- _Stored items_

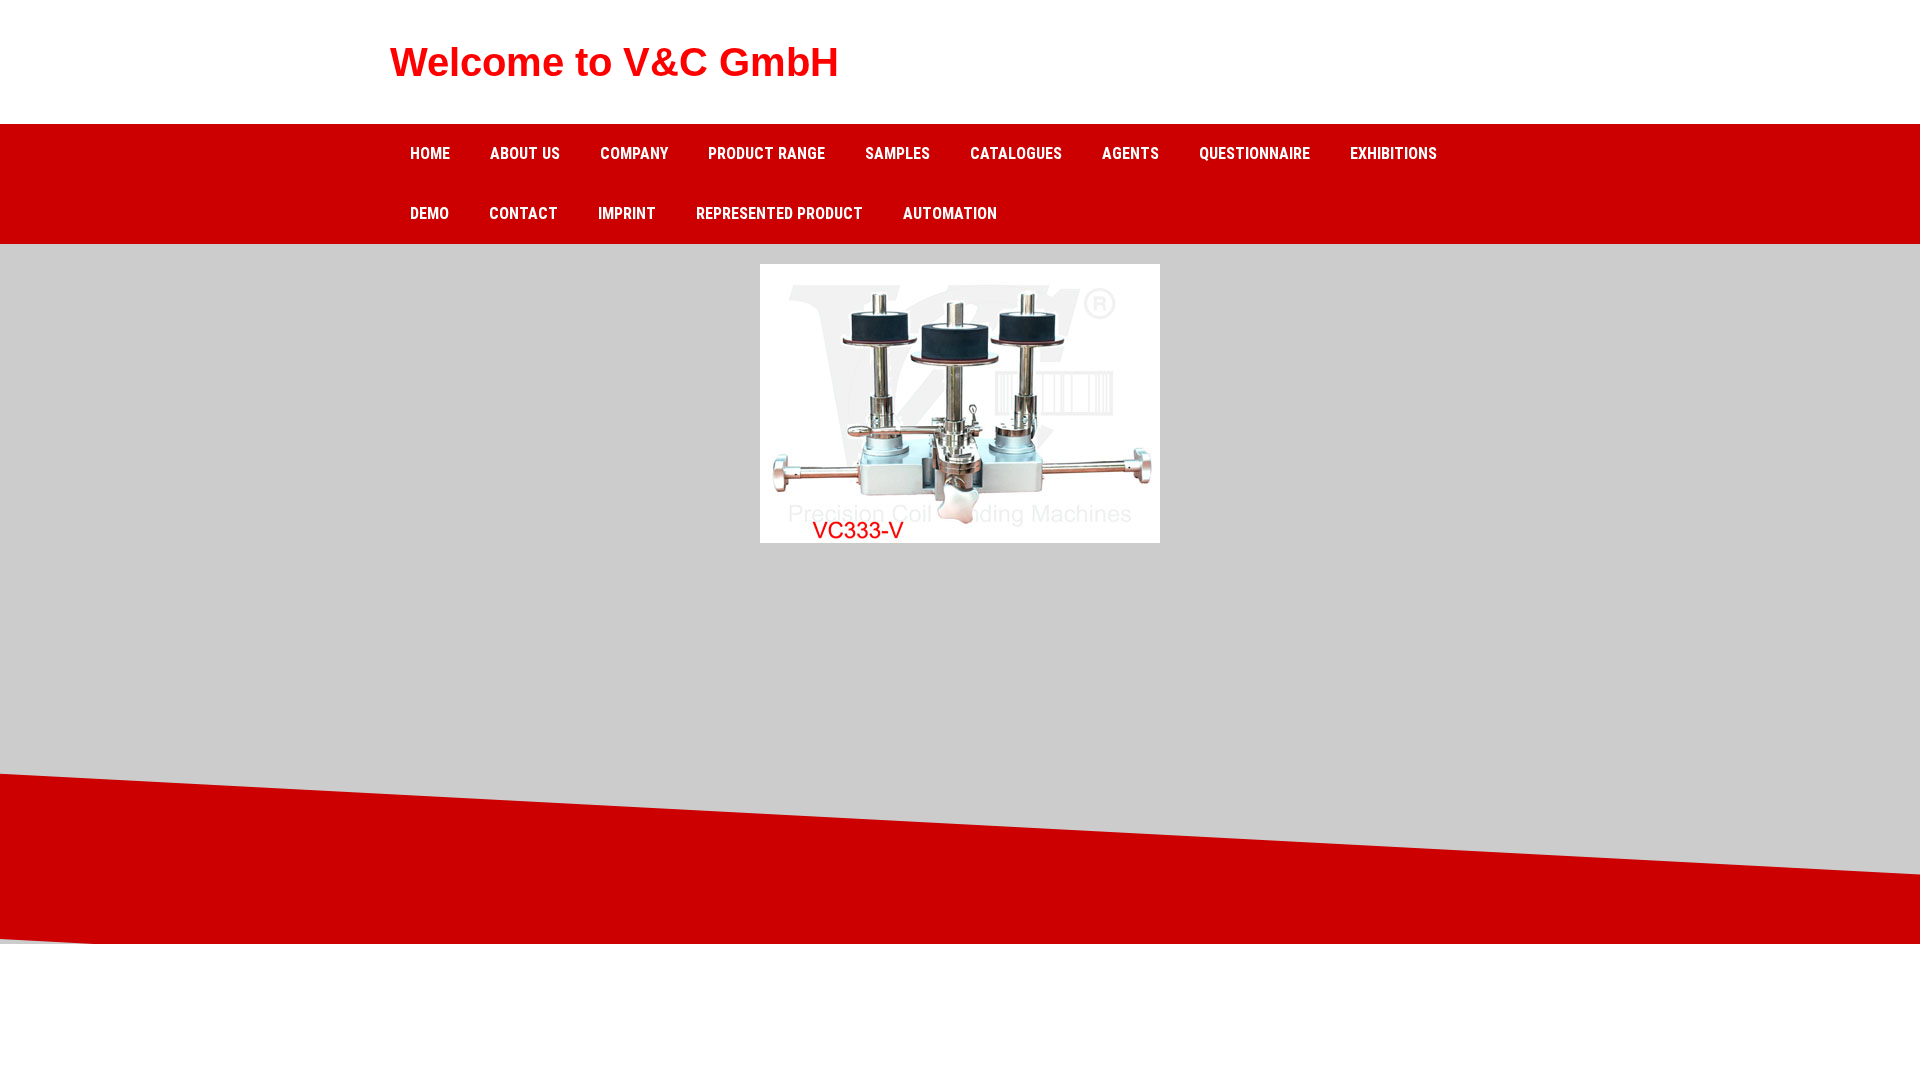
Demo (429, 213)
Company (634, 153)
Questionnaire (1254, 153)
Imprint (627, 213)
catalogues (1016, 153)
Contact (523, 213)
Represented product (779, 213)
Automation (950, 213)
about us (525, 153)
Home (430, 153)
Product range (766, 153)
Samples (897, 153)
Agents (1130, 153)
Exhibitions (1393, 153)
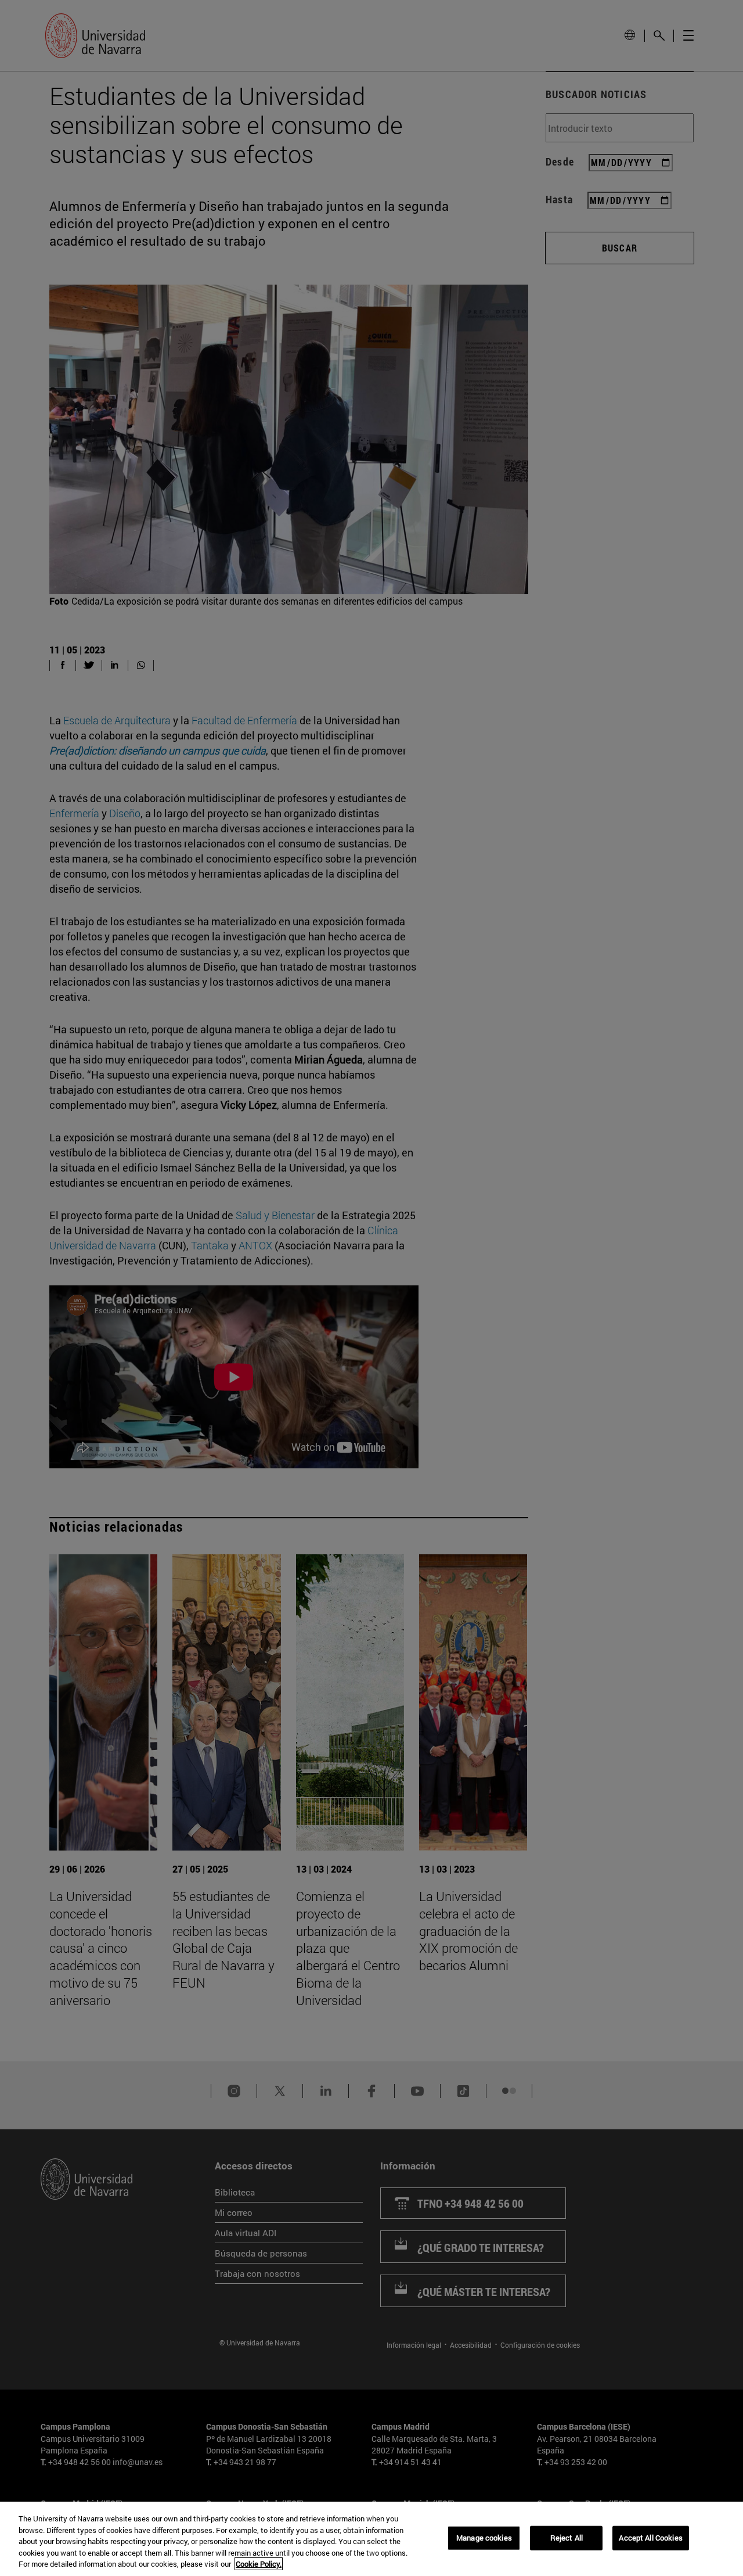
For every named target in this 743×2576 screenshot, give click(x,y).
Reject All (566, 2537)
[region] (371, 2539)
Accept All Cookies (650, 2537)
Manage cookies (484, 2537)
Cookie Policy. (259, 2564)
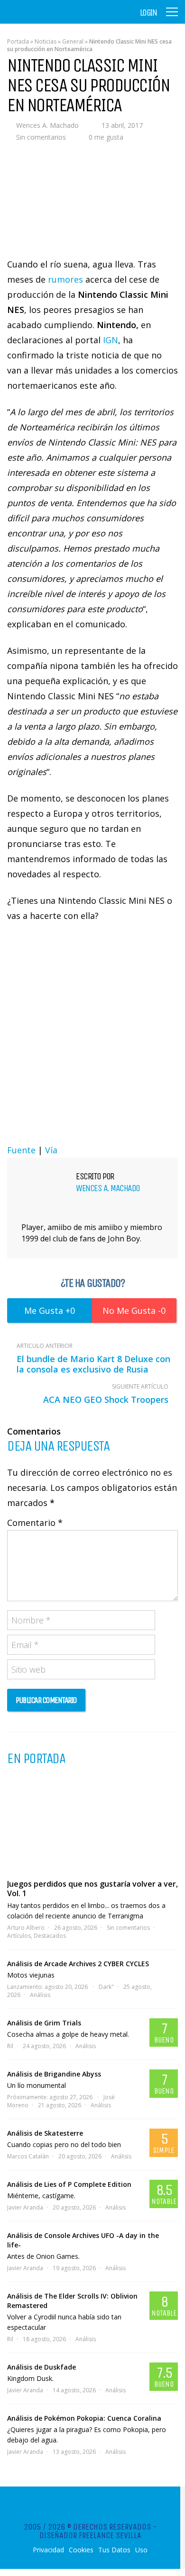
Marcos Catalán (28, 2156)
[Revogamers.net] (48, 19)
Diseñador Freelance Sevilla (90, 2535)
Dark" (106, 1987)
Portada (18, 41)
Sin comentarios (41, 137)
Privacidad (48, 2550)
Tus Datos (114, 2550)
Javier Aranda (25, 2207)
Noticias (45, 41)
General (72, 41)
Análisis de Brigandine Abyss (54, 2073)
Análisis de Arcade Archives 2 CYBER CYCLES (78, 1963)
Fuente (21, 1150)
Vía (51, 1150)
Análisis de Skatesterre (45, 2133)
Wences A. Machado (47, 125)
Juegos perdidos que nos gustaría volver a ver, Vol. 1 (92, 1889)
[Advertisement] (92, 1031)
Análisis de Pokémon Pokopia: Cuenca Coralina (84, 2418)
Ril (10, 2046)
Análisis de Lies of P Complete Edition (69, 2184)
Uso (141, 2550)
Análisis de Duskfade (41, 2366)
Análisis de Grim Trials (44, 2022)
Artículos (19, 1936)
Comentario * (35, 1522)
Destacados (50, 1936)
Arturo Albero (26, 1928)
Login (148, 13)
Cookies (81, 2550)
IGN (110, 340)
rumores (65, 279)
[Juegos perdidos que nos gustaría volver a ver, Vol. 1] (92, 1822)
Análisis (40, 1995)
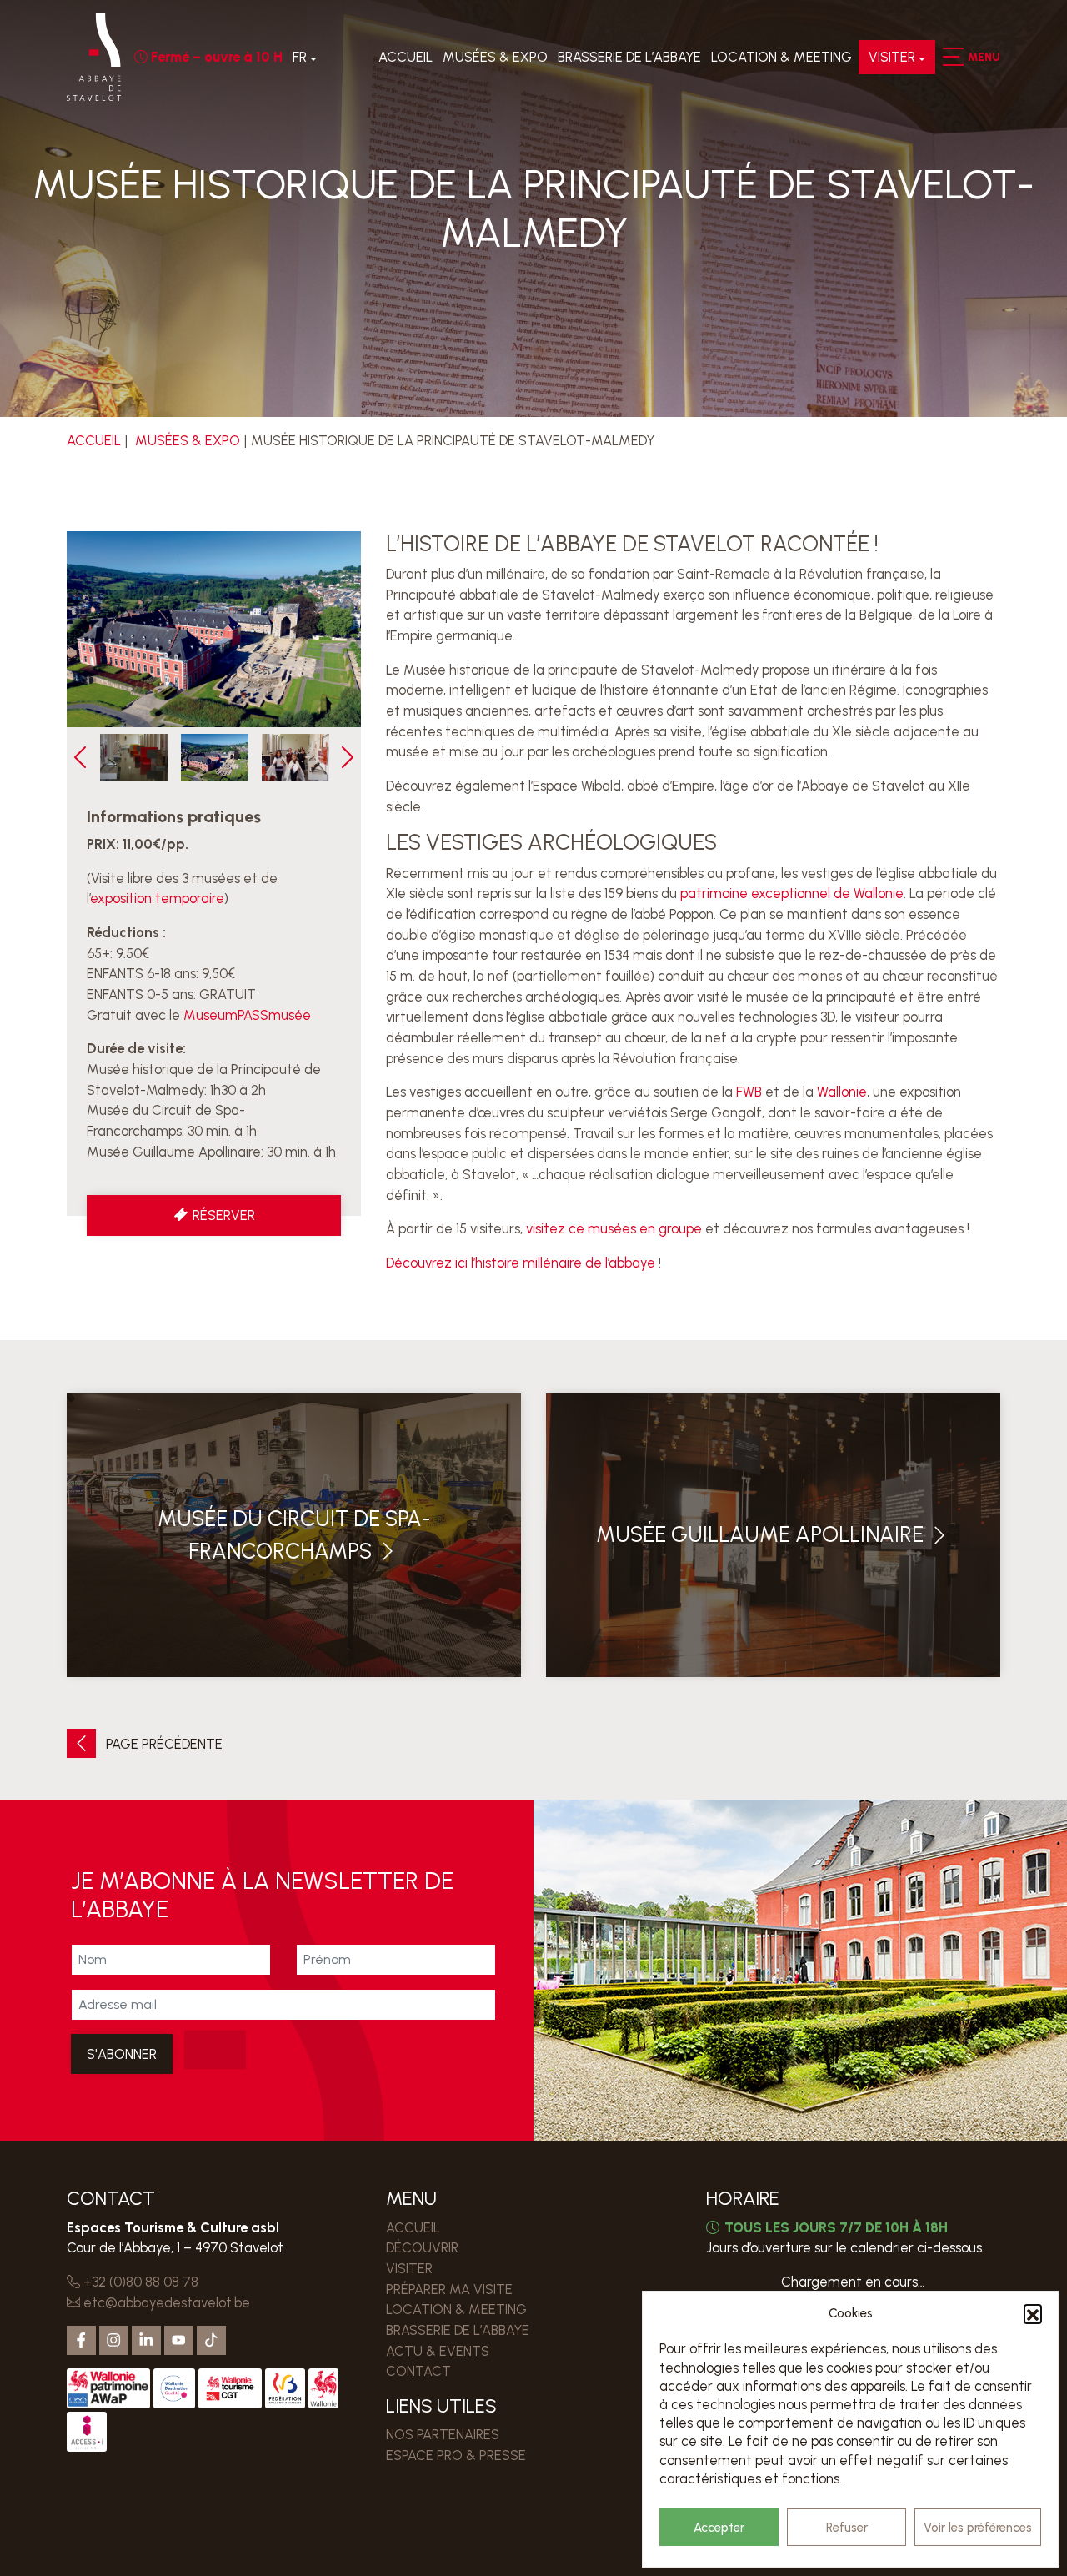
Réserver (222, 1215)
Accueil (405, 56)
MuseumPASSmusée (247, 1015)
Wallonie (842, 1091)
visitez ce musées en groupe (614, 1228)
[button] (1032, 2313)
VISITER (892, 56)
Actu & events (437, 2351)
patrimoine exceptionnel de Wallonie (792, 893)
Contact (418, 2371)
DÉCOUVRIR (422, 2247)
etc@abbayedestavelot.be (165, 2302)
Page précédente (163, 1743)
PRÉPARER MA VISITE (449, 2289)
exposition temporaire (157, 898)
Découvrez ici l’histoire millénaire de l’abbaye (520, 1262)
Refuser (847, 2527)
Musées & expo (495, 56)
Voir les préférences (978, 2527)
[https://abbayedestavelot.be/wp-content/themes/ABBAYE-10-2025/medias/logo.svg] (94, 57)
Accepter (719, 2527)
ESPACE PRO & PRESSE (456, 2455)
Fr (300, 56)
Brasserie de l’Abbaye (629, 56)
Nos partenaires (442, 2434)
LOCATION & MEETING (781, 56)
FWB (749, 1091)
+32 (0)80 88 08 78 (139, 2281)
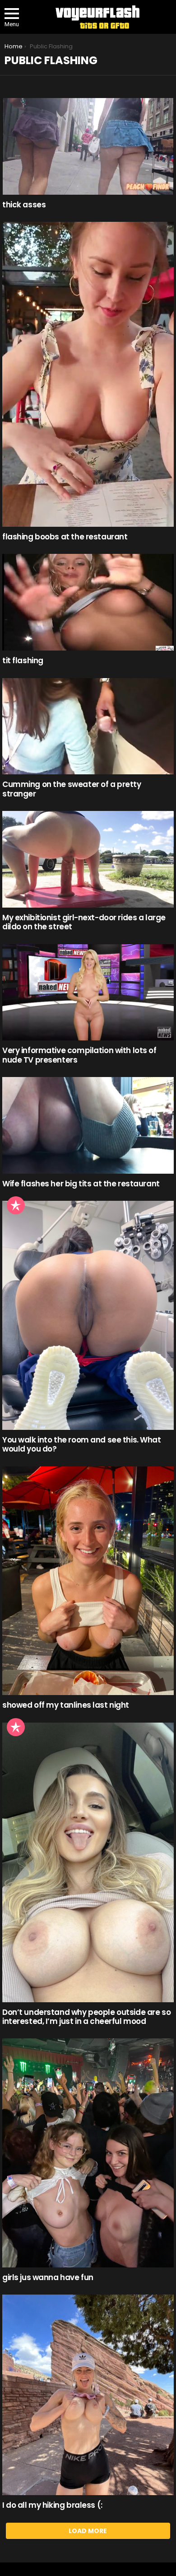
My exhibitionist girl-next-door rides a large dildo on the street (84, 922)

- _WORK ITEM_
Retrieve all lines from the data that contain the string "abbayedestavelot".

- _RESULT OF THIS TASK_
etc@abbayedestavelot.be (165, 2302)
[https://abbayedestavelot.be/wp-content/themes/ABBAYE-10-2025/medias/logo.svg] (94, 57)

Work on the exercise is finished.